# She has her own place, separation has begun, tips please!



## f1r3f1y3 (Dec 8, 2009)

Hi,

so my wife has got her own place after her EAs and all our problems. We have agreed a 6 month trial separation. She does not want to move out, so it has been very hard to make this happen and it has taken weeks to arrange. However every time I question whether it's the right thing to do, she does something to remind me it is. 

I am paying her rent until she finds a job with more hours. Our son will stay with me 4 nights through the week and with her 3 nights over the weekend.

I need to somehow get my son to and from school every day and I know it will be hard to keep the house running, I work long hours although from home. I don't know what this is going to feel like. 

We have agreed to date once a week, so I need to arrange a weekly baby sitter. I don't know where we'll go or what we'll do, money will be tight.

Our son took the news really well. In fact he seems quite excited at the prospect of sleeping in the flat sometimes then the house. We just told him we weren't getting on well and wanted to spend a little time apart. He asked some questions and responded very positively to this. Huge relief on that front.

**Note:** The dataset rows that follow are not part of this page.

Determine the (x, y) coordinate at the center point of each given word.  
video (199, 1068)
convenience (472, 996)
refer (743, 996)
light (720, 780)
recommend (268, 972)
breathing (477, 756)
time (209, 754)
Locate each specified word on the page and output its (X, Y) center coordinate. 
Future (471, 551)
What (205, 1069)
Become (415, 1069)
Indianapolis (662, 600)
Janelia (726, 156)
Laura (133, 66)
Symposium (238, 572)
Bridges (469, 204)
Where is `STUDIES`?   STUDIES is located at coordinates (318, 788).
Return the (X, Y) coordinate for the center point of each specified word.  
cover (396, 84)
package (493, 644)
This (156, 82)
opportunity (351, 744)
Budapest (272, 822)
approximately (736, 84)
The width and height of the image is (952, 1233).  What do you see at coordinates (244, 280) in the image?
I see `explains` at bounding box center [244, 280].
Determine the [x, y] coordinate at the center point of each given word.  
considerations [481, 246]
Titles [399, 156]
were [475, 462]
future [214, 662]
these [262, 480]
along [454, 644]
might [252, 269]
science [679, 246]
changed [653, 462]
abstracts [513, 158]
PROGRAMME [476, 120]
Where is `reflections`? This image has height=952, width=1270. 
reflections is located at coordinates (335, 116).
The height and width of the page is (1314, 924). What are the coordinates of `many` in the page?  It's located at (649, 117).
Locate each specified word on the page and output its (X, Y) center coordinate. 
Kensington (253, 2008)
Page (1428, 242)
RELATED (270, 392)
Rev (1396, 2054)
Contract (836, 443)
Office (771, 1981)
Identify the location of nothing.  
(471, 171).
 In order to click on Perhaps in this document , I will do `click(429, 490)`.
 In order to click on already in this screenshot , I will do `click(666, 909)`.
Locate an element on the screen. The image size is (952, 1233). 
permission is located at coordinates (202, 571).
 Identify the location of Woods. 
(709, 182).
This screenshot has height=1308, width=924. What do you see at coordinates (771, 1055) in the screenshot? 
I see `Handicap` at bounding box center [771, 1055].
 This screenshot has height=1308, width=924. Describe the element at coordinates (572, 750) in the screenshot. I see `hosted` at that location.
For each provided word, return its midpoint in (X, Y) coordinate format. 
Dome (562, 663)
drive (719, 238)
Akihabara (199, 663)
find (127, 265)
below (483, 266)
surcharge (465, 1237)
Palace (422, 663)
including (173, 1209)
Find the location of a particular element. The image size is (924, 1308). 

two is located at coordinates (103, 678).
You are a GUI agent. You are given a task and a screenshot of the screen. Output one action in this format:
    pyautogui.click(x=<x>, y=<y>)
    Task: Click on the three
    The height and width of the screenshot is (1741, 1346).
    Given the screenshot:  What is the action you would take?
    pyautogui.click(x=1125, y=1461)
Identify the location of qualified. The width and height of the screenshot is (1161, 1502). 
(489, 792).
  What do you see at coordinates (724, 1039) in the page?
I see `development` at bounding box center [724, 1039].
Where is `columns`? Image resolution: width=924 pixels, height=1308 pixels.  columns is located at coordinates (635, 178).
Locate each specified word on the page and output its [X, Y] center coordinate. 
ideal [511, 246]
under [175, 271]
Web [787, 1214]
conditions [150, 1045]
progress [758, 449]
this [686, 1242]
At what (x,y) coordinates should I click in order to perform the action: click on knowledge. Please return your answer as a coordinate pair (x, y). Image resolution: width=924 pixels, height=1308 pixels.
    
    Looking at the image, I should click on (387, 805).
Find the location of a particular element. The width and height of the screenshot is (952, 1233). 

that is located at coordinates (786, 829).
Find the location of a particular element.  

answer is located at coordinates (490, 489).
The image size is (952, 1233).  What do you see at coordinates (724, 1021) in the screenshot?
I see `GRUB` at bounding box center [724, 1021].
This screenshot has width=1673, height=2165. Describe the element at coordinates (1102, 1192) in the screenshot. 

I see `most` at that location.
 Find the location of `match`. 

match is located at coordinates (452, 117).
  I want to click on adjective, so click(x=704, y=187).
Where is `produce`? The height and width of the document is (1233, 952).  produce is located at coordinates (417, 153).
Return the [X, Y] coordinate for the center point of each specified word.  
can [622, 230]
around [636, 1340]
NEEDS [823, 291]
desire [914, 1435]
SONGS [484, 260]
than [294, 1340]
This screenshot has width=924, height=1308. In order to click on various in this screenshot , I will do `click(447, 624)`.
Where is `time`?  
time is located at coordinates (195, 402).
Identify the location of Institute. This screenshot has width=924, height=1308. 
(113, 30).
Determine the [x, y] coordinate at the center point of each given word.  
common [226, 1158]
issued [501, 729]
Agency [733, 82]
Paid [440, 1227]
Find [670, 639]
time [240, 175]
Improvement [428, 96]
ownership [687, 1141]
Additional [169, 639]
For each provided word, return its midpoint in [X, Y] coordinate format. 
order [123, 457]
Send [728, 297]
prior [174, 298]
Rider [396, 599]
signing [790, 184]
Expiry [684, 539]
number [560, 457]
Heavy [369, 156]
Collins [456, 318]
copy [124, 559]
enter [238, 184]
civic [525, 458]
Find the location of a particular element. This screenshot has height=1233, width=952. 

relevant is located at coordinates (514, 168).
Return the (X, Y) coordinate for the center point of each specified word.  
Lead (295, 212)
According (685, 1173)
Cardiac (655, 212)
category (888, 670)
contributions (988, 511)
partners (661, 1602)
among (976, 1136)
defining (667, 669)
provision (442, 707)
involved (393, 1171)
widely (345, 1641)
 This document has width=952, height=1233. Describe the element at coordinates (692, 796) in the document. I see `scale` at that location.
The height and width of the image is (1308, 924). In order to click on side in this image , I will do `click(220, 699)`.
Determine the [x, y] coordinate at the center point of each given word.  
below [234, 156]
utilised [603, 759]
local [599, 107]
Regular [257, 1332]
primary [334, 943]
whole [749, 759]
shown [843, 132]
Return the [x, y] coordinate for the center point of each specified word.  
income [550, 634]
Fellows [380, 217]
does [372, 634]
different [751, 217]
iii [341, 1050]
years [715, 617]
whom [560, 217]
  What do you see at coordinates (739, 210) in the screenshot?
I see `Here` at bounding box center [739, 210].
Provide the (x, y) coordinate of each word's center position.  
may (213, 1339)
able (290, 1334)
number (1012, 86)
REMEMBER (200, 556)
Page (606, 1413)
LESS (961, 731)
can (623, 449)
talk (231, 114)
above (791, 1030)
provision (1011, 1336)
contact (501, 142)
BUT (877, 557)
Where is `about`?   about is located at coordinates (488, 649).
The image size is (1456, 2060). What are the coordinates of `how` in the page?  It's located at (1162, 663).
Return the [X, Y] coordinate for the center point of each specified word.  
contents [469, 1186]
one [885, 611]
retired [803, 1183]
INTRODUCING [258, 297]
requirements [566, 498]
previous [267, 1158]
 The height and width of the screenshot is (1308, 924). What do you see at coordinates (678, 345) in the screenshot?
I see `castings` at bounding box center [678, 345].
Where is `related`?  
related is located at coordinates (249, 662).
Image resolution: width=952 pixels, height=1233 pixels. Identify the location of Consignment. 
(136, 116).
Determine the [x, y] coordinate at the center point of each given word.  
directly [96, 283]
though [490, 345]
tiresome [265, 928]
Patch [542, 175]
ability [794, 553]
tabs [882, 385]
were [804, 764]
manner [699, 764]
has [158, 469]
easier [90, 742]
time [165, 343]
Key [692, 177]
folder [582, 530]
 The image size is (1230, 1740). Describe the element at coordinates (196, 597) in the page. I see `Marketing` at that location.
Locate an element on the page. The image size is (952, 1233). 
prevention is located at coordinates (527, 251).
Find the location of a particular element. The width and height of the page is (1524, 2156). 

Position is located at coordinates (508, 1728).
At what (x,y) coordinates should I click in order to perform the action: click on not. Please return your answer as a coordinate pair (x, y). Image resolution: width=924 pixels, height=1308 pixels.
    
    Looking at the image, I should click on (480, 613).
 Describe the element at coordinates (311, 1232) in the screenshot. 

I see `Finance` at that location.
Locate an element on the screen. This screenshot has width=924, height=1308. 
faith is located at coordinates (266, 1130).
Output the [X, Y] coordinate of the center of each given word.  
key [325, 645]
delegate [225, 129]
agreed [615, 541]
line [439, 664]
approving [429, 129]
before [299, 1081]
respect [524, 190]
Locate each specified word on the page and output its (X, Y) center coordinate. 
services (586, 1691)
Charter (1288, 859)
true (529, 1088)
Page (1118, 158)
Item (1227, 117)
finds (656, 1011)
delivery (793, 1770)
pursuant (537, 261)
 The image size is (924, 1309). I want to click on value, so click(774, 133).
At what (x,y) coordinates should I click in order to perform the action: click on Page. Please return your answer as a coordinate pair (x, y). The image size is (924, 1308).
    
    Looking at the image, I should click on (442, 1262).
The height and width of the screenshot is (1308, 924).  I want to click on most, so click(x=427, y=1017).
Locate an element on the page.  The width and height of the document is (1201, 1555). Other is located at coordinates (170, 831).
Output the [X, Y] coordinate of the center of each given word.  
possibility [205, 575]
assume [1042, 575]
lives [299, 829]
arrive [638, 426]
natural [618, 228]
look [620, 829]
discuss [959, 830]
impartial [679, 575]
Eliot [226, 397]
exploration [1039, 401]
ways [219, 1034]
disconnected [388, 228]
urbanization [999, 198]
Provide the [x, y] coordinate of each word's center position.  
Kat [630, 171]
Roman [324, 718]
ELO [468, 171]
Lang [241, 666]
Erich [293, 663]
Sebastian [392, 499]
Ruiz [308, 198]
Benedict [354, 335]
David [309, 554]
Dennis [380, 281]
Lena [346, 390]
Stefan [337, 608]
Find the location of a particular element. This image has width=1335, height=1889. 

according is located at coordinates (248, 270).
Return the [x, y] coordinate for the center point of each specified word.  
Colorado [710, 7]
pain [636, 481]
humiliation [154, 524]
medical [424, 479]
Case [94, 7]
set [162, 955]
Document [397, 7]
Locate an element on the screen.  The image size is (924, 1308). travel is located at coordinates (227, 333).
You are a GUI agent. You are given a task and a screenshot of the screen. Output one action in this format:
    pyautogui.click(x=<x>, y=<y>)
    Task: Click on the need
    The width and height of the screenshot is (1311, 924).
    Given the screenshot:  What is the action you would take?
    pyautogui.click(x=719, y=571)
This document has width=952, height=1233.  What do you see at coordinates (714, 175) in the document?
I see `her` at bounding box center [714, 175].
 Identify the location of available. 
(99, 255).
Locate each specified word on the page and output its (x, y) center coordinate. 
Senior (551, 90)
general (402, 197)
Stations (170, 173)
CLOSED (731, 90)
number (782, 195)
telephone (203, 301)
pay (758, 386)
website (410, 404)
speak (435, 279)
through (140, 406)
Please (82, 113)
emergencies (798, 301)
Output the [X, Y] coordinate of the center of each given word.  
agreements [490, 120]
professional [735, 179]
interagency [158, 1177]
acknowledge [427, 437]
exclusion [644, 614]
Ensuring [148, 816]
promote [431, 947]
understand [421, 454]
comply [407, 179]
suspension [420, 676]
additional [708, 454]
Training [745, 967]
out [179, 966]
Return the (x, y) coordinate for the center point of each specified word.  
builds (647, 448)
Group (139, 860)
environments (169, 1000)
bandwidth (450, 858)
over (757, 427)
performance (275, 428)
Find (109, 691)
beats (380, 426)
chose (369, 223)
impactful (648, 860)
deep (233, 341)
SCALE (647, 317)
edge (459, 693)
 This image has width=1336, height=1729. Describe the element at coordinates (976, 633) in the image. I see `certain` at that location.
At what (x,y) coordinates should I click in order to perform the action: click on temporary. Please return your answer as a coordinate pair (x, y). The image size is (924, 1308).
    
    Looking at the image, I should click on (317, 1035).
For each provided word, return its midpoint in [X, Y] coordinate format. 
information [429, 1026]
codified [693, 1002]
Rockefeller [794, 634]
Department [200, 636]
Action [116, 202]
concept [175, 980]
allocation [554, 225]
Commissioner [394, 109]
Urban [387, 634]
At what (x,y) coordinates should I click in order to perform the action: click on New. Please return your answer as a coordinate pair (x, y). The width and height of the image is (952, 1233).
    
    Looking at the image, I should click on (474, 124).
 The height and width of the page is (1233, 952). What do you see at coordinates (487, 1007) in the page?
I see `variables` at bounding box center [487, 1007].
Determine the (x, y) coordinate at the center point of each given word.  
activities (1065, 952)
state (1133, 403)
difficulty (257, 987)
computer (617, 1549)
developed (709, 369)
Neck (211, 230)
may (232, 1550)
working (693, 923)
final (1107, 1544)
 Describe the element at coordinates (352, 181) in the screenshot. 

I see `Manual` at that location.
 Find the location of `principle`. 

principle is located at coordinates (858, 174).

I just hope over the next 6 months we can rebuild our marriage from scratch, minus all the lies.


----------



## nice777guy (Nov 23, 2009)

firefly - don't know your whole story

FWIW - when we did this same thing - almost exactly - people told me that my wife was just looking to create space to make her lying easier; didn't want to believe it, but now see that its true

You may find once you get settled in - after about 3 months - a certain comfort level with things; you'll have peace at home - some quality time alone with your son and your wife will be out of sight and mind - but please don't confuse this with progress

This feeling of comfort has to some extent kept me in limbo now; the kids are used to whats going on; I'm still - to some degree - supporting my wife and finding it hard to break that off;

And most of all, I'm still catching the lies, even though I don't look as hard;

Our initial lease ended on May 30th - she's still in the apartment and I see no end in sight

Sorry - not trying to bring you down - and hope your situation turns out much different than mine; just be careful not to confuse peace with progress;


----------